## [Data excerpts]
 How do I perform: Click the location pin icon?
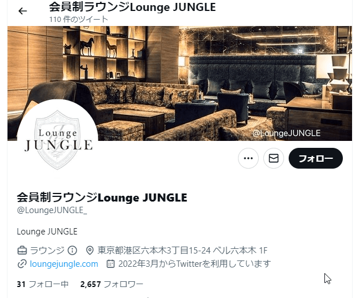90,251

* * *

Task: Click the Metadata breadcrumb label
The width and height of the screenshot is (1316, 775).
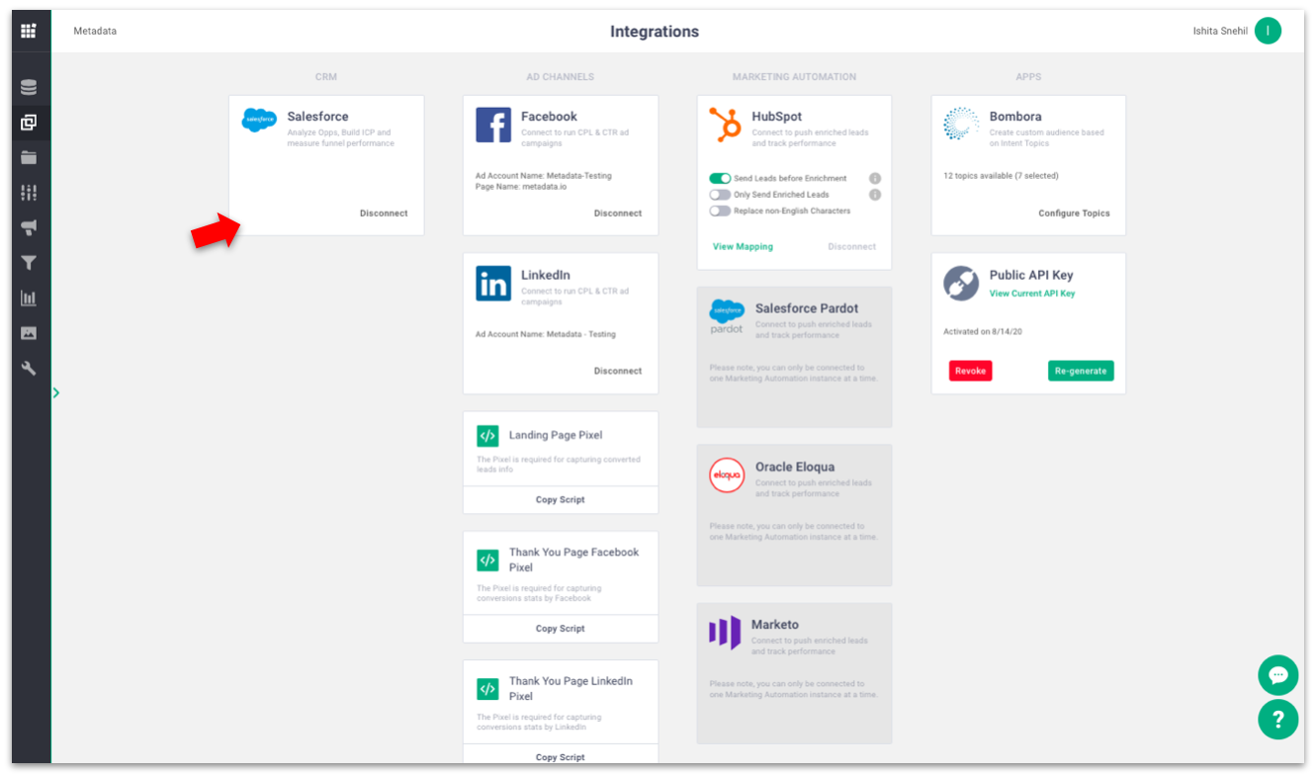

...

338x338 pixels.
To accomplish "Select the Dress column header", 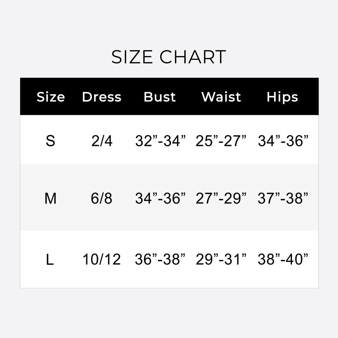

## [Aim of the exercise]
Would you copy the lines above exactly, starting with the one that has "338x338 pixels." and ending with the one that has "the Dress column", both included, without the pictures?

## [Solved problem]
338x338 pixels.
To accomplish "Select the Dress column header", 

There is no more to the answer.